• **WHAT THE TASK REQUIRES**:
Read through the material below and copy each line in which the word "will" occurs.

--

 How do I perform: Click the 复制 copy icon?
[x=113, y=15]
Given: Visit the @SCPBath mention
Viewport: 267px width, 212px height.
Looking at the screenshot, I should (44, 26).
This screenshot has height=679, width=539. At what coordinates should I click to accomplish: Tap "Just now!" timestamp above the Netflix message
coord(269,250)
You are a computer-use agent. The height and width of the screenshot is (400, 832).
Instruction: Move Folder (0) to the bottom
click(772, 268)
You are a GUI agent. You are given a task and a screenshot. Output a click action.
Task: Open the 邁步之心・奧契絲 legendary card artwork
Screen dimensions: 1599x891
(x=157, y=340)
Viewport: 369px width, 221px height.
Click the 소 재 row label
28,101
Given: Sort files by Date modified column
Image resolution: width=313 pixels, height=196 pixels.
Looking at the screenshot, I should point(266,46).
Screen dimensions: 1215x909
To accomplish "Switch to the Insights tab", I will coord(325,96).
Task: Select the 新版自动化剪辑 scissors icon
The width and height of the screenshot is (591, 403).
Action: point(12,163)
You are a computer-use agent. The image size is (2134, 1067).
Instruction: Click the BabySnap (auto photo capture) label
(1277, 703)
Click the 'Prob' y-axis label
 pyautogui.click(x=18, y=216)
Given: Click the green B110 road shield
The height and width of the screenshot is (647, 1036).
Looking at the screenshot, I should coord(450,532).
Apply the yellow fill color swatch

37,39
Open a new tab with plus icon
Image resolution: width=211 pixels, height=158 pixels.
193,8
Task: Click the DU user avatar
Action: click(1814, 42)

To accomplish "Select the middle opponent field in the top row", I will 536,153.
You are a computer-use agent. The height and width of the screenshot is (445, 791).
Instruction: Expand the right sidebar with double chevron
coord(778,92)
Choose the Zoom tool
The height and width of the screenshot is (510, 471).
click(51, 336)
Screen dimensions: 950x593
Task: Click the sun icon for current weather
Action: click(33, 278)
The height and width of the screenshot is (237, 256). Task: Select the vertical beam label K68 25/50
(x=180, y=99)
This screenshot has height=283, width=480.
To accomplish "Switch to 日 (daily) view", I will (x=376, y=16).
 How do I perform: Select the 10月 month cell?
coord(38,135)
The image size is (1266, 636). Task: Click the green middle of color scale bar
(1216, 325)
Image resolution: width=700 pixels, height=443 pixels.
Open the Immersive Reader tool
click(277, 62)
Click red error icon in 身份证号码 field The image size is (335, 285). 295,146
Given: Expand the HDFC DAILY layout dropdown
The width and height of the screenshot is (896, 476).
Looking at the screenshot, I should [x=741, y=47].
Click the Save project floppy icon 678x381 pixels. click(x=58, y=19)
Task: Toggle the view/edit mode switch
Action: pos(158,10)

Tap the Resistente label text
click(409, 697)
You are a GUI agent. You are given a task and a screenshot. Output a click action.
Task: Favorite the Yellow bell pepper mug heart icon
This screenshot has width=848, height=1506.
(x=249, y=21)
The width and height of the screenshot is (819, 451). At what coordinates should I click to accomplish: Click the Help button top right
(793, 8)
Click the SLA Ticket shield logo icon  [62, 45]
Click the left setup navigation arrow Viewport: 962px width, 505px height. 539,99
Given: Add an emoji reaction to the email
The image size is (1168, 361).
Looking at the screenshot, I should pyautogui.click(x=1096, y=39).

--

• **REPLY**:
To accomplish "Switch to the Insights tab", I will coord(325,96).
To accomplish "Select the middle opponent field in the top row", I will 536,153.
To accomplish "Switch to 日 (daily) view", I will (x=376, y=16).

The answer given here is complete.